Reforma Tributária altera impostos sobre heranças e exige revisão de planejamento

Fernanda Scano
Tempo: 2 min.

A sanção da Reforma Tributária, ocorrida na última terça-feira (14) pelo presidente Luiz Inácio Lula da Silva, trouxe mudanças significativas na tributação sobre heranças e imóveis no Brasil. As novas diretrizes para o Imposto sobre Transmissão Causa Mortis e Doação (ITCMD) e para o Imposto sobre Transmissão de Bens Imóveis (ITBI) agora incluem a progressividade das alíquotas e a consideração do valor real dos bens, impactando diretamente as famílias e investidores.

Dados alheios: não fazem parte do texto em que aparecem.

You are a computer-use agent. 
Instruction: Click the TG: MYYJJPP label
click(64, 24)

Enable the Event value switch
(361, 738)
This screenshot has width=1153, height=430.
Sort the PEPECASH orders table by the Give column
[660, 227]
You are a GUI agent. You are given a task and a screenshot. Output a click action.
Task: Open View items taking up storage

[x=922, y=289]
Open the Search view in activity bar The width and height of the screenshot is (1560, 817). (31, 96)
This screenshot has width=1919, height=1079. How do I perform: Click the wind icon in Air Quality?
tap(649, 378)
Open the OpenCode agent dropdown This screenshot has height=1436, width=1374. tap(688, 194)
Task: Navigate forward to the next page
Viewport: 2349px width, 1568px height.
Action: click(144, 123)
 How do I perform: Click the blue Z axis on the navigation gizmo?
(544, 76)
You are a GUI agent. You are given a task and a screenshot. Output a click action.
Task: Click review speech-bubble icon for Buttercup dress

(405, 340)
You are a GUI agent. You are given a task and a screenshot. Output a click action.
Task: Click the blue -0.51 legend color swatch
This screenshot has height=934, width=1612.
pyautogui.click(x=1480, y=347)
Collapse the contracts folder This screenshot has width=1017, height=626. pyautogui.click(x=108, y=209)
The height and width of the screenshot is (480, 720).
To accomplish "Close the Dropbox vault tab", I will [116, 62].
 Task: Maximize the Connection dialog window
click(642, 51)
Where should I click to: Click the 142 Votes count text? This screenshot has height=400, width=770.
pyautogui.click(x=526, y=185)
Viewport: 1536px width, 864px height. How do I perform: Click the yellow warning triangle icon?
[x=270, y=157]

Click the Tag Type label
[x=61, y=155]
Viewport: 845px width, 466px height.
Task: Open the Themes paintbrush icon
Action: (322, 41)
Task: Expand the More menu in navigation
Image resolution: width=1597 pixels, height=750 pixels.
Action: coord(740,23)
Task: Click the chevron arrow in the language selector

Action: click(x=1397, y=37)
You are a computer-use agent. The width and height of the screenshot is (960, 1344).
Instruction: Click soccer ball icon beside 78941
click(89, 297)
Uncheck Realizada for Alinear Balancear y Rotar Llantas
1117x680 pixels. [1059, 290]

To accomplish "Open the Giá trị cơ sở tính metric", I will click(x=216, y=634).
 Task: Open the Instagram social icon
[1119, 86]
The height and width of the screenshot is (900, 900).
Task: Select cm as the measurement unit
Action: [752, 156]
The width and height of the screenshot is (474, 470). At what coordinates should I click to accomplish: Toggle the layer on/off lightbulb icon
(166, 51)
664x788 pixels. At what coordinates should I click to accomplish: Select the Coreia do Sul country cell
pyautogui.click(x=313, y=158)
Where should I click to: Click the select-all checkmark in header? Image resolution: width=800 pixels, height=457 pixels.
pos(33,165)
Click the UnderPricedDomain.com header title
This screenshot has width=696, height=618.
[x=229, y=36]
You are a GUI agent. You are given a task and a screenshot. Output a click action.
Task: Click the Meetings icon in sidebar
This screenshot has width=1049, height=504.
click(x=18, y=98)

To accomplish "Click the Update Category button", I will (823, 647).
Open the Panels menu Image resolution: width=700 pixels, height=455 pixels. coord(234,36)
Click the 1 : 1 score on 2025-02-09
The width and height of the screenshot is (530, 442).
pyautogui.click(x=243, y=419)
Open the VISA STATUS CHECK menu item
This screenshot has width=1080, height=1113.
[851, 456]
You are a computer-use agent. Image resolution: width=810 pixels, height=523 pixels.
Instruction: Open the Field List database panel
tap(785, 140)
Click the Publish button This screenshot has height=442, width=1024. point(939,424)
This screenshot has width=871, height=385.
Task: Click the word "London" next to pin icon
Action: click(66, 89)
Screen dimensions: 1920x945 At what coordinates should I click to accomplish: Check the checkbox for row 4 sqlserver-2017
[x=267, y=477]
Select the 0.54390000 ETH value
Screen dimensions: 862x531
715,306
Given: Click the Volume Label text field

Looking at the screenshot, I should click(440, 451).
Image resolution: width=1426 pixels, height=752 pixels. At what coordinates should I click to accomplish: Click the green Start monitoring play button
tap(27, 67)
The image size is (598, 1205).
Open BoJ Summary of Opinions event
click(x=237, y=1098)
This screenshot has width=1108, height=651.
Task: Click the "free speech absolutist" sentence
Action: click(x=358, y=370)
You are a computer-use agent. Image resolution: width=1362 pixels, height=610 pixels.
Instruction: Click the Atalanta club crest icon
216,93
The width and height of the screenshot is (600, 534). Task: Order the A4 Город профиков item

Com a reforma, estados que ainda aplicavam alíquotas fixas, como São Paulo, deverão rever suas legislações para se adequarem às novas normas. Especialistas afirmam que a mudança implica um aumento na fiscalização e na possibilidade de elevação da carga tributária sobre transmissões patrimoniais. Isso torna a revisão do planejamento sucessório não apenas recomendável, mas indispensável, dada a maior rigidez e padronização das regras que agora prevalecem.

As implicações dessa reforma são amplas e exigem uma reavaliação cuidadosa das estruturas patrimoniais existentes. O novo cenário normativo não apenas aumenta a necessidade de documentação robusta e planejamento estratégico, mas também traz riscos potenciais para estruturas que não se adaptarem a essas mudanças. Assim, o foco deve se deslocar de uma abordagem meramente burocrática para uma estratégia mais consciente e eficiente na preservação do patrimônio familiar.